In operation, it is desirable that defibrillating pulses be applied to the patients with nonfibrillating hearts during the period of the electrocardial signal waveform designated t.sub.a to t.sub.b and avoided during the period t.sub.b to t.sub.c. During the period t.sub.a to t.sub.b several cycles of the line signal occur and thus the controlled rectifier 17 may be rendered conductive during any one of these cycles occurring during this desirable period t.sub.a to t .sub.b. A synchronized pulser 39 responsive to the predominant QRS portion of the electrocardial signal may thus include a conventional monostable multivibrator or other suitable circuit for generating the conduction-initiating gate pulse 41 and may include transformer coupling to the gate electrode of controlled rectifier 17 so that true isolation of the patient 23 from line signal is preserved. The synchronized pulser 39 may also include conventional lockout circuitry for preventing gate pulses 41 from being generated during the undesirable period t.sub.b to t.sub.c.

It should be apparent that the present circuit may also be operated with a controlled rectifier in place of diode 21 where it is desirable to switch lower currents. However, the high secondary voltage presents some problems in biasing and insulating a trigger circuit for a controlled rectifier so connected, and also may require that another controlled rectifier connected in place of diode 27 be rendered conductive in the following half cycle to dissipate the undershoot portion 26 of the defibrillating pulse 20.

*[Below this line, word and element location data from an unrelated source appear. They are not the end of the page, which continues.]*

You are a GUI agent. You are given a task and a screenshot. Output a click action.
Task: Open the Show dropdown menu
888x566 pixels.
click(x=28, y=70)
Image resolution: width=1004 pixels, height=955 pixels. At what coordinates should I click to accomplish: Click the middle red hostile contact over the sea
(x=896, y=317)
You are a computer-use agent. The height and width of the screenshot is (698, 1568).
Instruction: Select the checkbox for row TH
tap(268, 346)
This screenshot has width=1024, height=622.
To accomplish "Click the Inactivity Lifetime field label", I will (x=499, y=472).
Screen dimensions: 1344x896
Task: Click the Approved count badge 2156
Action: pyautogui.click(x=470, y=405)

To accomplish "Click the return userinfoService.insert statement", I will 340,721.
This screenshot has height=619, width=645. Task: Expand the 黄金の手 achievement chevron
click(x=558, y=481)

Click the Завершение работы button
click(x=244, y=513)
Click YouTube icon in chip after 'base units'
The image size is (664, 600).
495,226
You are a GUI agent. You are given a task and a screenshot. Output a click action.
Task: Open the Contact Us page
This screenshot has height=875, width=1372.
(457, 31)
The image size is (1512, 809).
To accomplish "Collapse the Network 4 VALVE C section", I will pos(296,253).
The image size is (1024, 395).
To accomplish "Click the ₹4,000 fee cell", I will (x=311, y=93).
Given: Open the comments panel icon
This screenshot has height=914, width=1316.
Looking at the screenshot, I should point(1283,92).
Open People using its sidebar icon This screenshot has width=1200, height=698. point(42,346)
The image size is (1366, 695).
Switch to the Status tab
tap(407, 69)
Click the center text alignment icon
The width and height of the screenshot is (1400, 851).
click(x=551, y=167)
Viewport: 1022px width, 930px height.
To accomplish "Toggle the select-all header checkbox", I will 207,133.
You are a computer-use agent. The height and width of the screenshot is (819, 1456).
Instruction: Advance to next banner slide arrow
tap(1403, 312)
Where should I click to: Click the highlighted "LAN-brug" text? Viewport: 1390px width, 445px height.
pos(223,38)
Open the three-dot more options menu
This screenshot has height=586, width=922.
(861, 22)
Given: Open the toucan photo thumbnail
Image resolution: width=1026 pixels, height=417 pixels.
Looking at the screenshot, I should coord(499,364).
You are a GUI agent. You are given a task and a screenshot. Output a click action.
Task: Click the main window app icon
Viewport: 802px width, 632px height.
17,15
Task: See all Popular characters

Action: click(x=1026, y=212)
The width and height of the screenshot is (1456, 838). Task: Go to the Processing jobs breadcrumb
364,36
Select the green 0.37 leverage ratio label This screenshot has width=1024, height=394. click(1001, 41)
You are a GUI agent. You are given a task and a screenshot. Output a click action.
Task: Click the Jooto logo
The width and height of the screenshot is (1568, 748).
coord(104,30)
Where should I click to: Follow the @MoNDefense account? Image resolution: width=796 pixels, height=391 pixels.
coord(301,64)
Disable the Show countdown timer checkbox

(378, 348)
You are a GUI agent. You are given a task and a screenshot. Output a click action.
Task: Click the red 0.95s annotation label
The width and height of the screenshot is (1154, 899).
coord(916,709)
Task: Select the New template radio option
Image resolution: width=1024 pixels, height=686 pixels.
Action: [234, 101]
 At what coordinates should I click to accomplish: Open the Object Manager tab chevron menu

Therefore, the defibrillator circuit of the present invention obviates the need for a large and heavy storage capacitor by supplying to a patient a high power-defibrillating pulse derived directly from the power lines. The present circuit thus eliminates the requirement of charging time between defibrillating pulses and therefore permits several such pulses to be supplied to a patient in rapid succession.

Claims

We claim:

1. Monopolar defibrillator apparatus for applying an electrical signal to a mammalian subject, the apparatus comprising:

an input for receiving alternating signal from a source;

output means for applying an electrical signal to a subject;

a transformer having primary and secondary windings;

signal controllable switch means connecting the primary winding of said transformer to said input for applying a selected portion of a half cycle of alternating signal appearing at said input to said transformer in response to a control signal applied to said switch means;

circuit means connecting said secondary winding to said output means and including a first diode connected to conduct current in one direction to said output means from said secondary winding for signal therefrom of one polarity, and including a second diode and impedance means in series therewith for conducting current through said second diode and impedance means from said secondary winding for signal therefrom of the opposite polarity; and

control means connected to said switch means to apply a control signal thereto at a selected time for applying said selected portion of alternating signal to said transformer.